▶ What is expected: Below are records; report the number of lines among them that include the word "computer", and nothing further.

▶ Information given:
┄┄┄┄┄┄

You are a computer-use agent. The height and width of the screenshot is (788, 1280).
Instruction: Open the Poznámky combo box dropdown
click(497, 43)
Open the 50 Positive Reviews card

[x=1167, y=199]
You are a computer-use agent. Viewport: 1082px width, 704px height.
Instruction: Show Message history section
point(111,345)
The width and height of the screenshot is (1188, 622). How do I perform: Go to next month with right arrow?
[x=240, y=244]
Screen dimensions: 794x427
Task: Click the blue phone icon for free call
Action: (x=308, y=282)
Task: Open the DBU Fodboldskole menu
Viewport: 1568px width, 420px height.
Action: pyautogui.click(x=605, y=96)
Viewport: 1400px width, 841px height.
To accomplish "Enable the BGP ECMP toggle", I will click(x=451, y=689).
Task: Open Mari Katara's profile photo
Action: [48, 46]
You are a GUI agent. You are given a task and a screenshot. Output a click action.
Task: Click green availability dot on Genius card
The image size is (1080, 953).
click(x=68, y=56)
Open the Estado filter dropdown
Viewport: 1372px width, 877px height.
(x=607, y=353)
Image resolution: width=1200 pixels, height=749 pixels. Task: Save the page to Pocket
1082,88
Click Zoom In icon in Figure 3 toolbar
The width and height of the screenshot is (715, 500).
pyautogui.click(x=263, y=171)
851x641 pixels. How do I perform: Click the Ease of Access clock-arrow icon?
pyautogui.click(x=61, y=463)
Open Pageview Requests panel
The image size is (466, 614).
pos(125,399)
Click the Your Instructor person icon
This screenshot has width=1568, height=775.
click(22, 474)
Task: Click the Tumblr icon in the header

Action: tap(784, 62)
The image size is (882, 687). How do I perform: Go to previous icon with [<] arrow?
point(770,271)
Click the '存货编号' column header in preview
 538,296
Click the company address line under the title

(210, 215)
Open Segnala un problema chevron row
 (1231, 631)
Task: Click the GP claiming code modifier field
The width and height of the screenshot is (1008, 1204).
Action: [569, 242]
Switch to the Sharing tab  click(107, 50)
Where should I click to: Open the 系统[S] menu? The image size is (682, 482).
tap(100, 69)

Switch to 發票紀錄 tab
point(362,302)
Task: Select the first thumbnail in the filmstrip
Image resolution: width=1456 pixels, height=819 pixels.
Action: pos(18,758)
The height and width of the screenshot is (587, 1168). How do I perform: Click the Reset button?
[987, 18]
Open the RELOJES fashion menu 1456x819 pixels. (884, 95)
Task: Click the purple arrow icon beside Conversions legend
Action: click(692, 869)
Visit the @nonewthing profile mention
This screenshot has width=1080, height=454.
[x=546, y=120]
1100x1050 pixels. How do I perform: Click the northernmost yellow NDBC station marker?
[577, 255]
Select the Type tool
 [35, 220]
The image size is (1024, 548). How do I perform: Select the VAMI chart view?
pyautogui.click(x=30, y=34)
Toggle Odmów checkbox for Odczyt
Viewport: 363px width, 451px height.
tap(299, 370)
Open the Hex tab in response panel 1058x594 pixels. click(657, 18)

┄┄┄┄┄┄

▶ Response box: 2